No English? In the kitchen, it’s no problem

posted on July 28, 2014

By Meeru Dhalwala, the Globe and Mail | Link to Article

By Meeru Dhalwala, the Globe and Mail | Link to Article

The Globe and Mail has sought out columns from thought leaders in Western Canada, people whose influence is shaping debate, but whose names may not be widely recognized. This week, restaurateur Meeru Dhalwala writes about the growing confidence of the immigrant women she employs in her kitchens, characteristics not in keeping with a meek stereotype. Ms. Dhalwala is co-owner and co-creator with her husband, Vikram Vij, of two restaurants in Vancouver, Vij’s and Rangoli, and Shanik in Seattle. She and her husband have also partnered on two award-winning cookbooks.

There are two groups of working women in my world: the educated, fluent-in-English women, and the uneducated, non-English speaking immigrant women.

Both groups have the same needs, desires and struggles, but at much different levels. I belong to the group of educated women, and I hire women from the second group.

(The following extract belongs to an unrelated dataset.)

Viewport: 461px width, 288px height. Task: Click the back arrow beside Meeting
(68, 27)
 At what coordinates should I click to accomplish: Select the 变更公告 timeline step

At the Vij’s companies, I run three restaurant kitchens in Seattle and Vancouver. I’m responsible for my entire kitchen staff – 55 women in Vancouver and 14 in Seattle – and food costs. We have two men plus Vikram who run the overall front of house and finances, and I joke seriously that they tend to form a male triangle at the top.

I am amazed to see how my kitchen managers and staff, in their broken English, communicate so firmly and openly with them, especially with our financial officer, Oguz, who speaks no Punjabi or Amharic.

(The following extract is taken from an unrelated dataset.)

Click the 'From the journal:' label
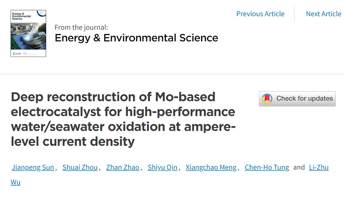(81, 27)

In Seattle, my kitchen consists of half Ethiopian and half Punjabi female immigrants. Some of my Ethiopian staff come from refugee camps. In Vancouver, my entire kitchen consists of Punjabi women. English is minimal, but according to the position, a working level. They all have the drive of an immigrant woman who takes nothing for granted but knows how to figure and get what she needs to succeed.

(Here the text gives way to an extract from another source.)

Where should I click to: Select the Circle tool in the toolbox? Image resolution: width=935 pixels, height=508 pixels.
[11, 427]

I will give one example, yet she represents virtually all of my kitchen staff: “Sarbjit” has worked as my dishwasher/kitchen helper for more than six years. Further education is not part of her life equation. Making it legally to Canada was her passport to life.

During her first month, Sarbjit barely spoke and worked fast and carefully. After three months, she told me, firmly, that I had to give her a raise and she needed to exchange Monday for another day because of child care. No initial small talk about the weather or our children. She called me over to the dish pit and talked while working – showing me her skill and talking from her workplace of confidence.

A year later, there was an opening for a line position, and I offered it to Sarbjit. She said no, but asked to be paid the same as the line position. “Think of how smoothly everything runs during service when I’m dishwasher. I love my job, but if I can’t pay my bills, I’ll have to get another job and I’ll be tired at this one.”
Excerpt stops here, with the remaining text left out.